Directions
Within the records below, reproduce without change the lines from the line that has "Task: Attach a file via the paperclip icon" through the line that has "You are a computer-use agent.", and only those.

Saved data entries
=== Section Start ===

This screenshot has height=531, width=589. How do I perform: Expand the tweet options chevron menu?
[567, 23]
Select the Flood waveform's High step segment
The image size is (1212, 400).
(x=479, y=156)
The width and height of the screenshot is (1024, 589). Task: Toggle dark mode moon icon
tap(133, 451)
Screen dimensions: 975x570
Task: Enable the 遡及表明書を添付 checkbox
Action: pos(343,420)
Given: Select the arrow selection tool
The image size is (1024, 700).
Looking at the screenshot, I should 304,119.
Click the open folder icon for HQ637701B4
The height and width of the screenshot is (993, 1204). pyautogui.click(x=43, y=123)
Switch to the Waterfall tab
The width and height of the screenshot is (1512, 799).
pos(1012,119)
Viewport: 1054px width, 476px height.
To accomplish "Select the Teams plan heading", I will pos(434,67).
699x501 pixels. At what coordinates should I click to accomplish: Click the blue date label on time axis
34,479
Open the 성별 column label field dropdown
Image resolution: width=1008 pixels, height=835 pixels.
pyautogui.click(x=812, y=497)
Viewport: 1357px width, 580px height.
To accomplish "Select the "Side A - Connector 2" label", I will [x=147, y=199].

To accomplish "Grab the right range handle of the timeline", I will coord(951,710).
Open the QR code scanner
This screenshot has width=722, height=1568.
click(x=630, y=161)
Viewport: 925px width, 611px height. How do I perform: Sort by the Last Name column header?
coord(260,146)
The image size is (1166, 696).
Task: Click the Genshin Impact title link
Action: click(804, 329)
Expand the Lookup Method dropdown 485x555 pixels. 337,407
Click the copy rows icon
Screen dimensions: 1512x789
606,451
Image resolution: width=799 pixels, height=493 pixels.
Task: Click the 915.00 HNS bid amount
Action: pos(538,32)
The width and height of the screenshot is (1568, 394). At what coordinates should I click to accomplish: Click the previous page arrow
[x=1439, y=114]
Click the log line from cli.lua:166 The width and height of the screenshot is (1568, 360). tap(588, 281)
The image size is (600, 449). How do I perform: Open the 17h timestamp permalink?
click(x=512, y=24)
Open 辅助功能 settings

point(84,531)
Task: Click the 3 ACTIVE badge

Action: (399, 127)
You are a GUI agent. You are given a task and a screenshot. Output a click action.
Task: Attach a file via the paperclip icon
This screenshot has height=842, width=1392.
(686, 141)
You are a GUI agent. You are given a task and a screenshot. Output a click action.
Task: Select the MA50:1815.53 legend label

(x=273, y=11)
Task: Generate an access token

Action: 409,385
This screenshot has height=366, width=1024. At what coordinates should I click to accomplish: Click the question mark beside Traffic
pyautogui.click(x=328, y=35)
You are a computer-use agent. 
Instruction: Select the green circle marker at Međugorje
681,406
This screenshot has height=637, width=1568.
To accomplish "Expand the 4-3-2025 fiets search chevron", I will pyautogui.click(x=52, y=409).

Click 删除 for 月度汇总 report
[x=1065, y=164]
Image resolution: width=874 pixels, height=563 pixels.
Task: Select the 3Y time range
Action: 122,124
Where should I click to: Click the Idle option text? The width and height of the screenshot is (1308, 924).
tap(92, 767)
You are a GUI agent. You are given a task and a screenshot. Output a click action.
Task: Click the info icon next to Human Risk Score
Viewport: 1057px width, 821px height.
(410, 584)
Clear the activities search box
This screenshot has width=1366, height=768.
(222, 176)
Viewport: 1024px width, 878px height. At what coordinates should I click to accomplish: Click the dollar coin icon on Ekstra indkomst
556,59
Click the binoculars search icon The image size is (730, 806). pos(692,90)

=== Section End ===

Response area
Task: Attach a file via the paperclip icon
This screenshot has height=842, width=1392.
(686, 141)
You are a GUI agent. You are given a task and a screenshot. Output a click action.
Task: Select the MA50:1815.53 legend label

(x=273, y=11)
Task: Generate an access token

Action: 409,385
This screenshot has height=366, width=1024. At what coordinates should I click to accomplish: Click the question mark beside Traffic
pyautogui.click(x=328, y=35)
You are a computer-use agent. 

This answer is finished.